Generating cached task instances#

rlinf/envs/behavior/instance_generator.py generates *_template.json and *_template-tro_state.json files directly from behavior_r1pro.yaml (it reads scene_model, activity_name, activity_definition_id, the robot config, and room-loading settings, then temporarily switches to online object sampling). It writes to activity_instance_dir if set, otherwise to OMNIGIBSON_DATA_PATH’s default 2025-challenge-task-instances directory; use --output-dir to override.

cd /path/to/RLinf

python rlinf/envs/behavior/instance_generator.py \
  --config examples/embodiment/config/env/behavior_r1pro.yaml \
  --output-format template \
  --start-idx 1 --end-idx 50

python rlinf/envs/behavior/instance_generator.py \
  --config examples/embodiment/config/env/behavior_r1pro.yaml \
  --output-format tro_state \
  --start-idx 1 --end-idx 50

Generated filenames follow <scene_model>_task_<activity_name>_<activity_definition_id>_<activity_instance_id>_template(.json|-tro_state.json), so --start-idx / --end-idx set the activity_instance_id range. tro_state outputs include top-level robot_poses only when the task metadata provides them; otherwise the key is omitted and reset falls back to the task’s default robot pose. BEHAVIOR-1K’s upstream multiply_b1k_tasks.py still works, but RLinf’s generator is recommended because it reads the RLinf YAML directly and preserves activity_definition_id.

Visualization and Results#

Launch TensorBoard to watch training live:

tensorboard --logdir ./logs --port 6006

The key signal to watch is ``env/success_once`` — the task success rate. For every logged metric, see Training metrics.
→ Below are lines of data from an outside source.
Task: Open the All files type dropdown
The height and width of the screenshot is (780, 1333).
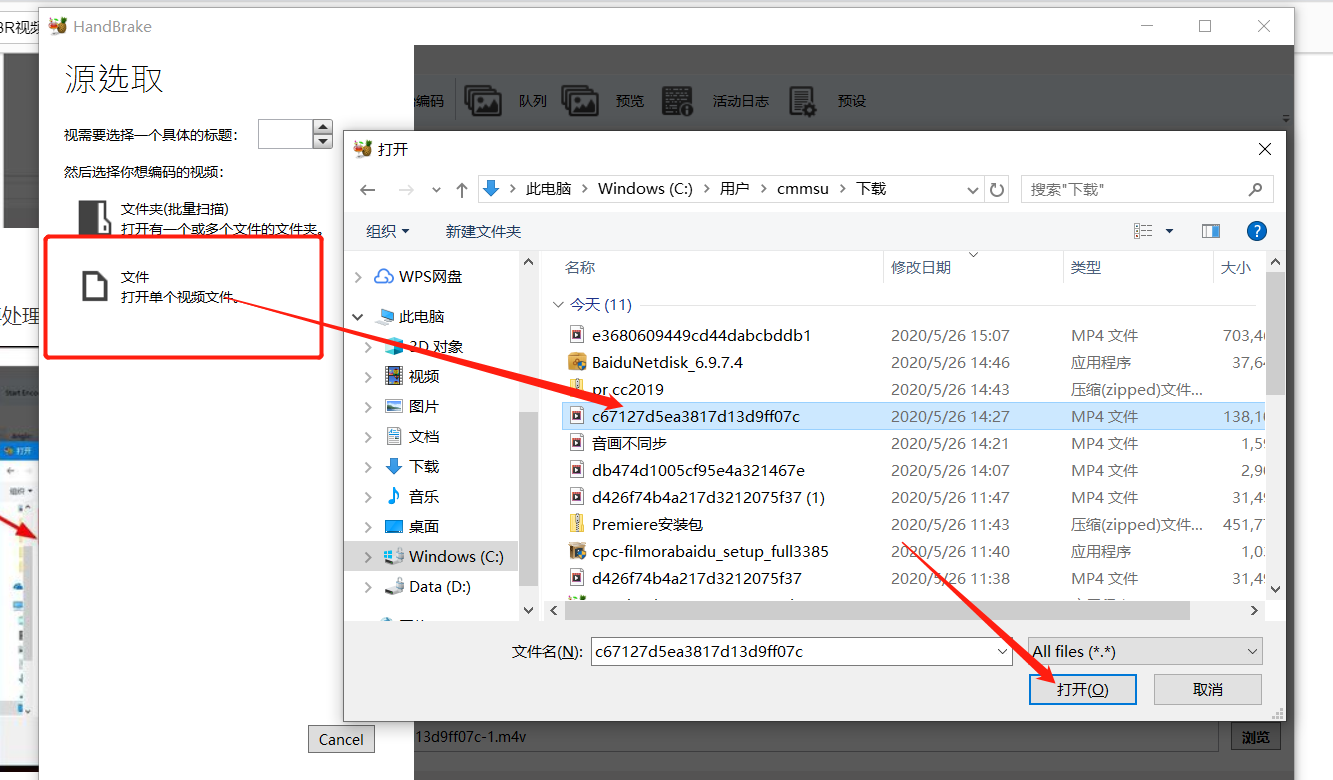Action: point(1145,651)
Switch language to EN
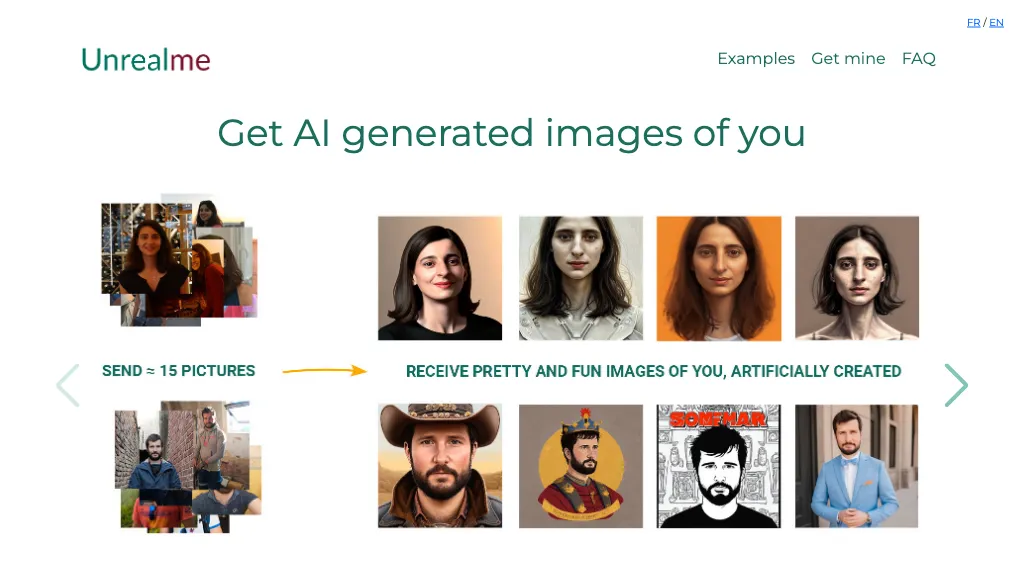The height and width of the screenshot is (576, 1024). click(996, 23)
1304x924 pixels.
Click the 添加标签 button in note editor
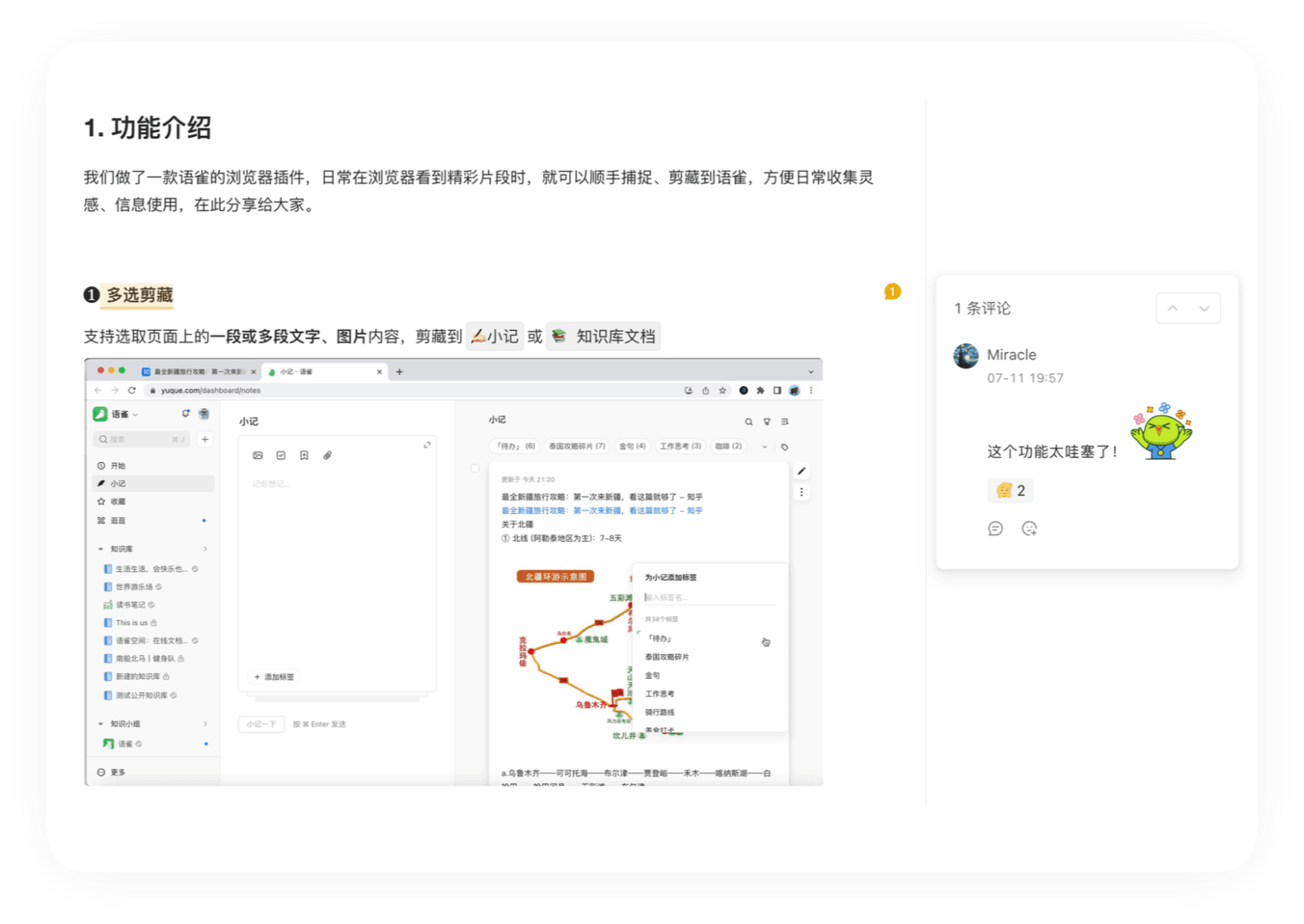click(x=274, y=677)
To save evaluation videos, enable them in the config:

env:
   eval:
      video_cfg:
         save_video: True
         video_base_dir: ${runner.logger.log_path}/video/eval

For the Behavior experiment, we were inspired by Behavior-1K baselines, with only minor modifications. We thank the authors for releasing their open-source code.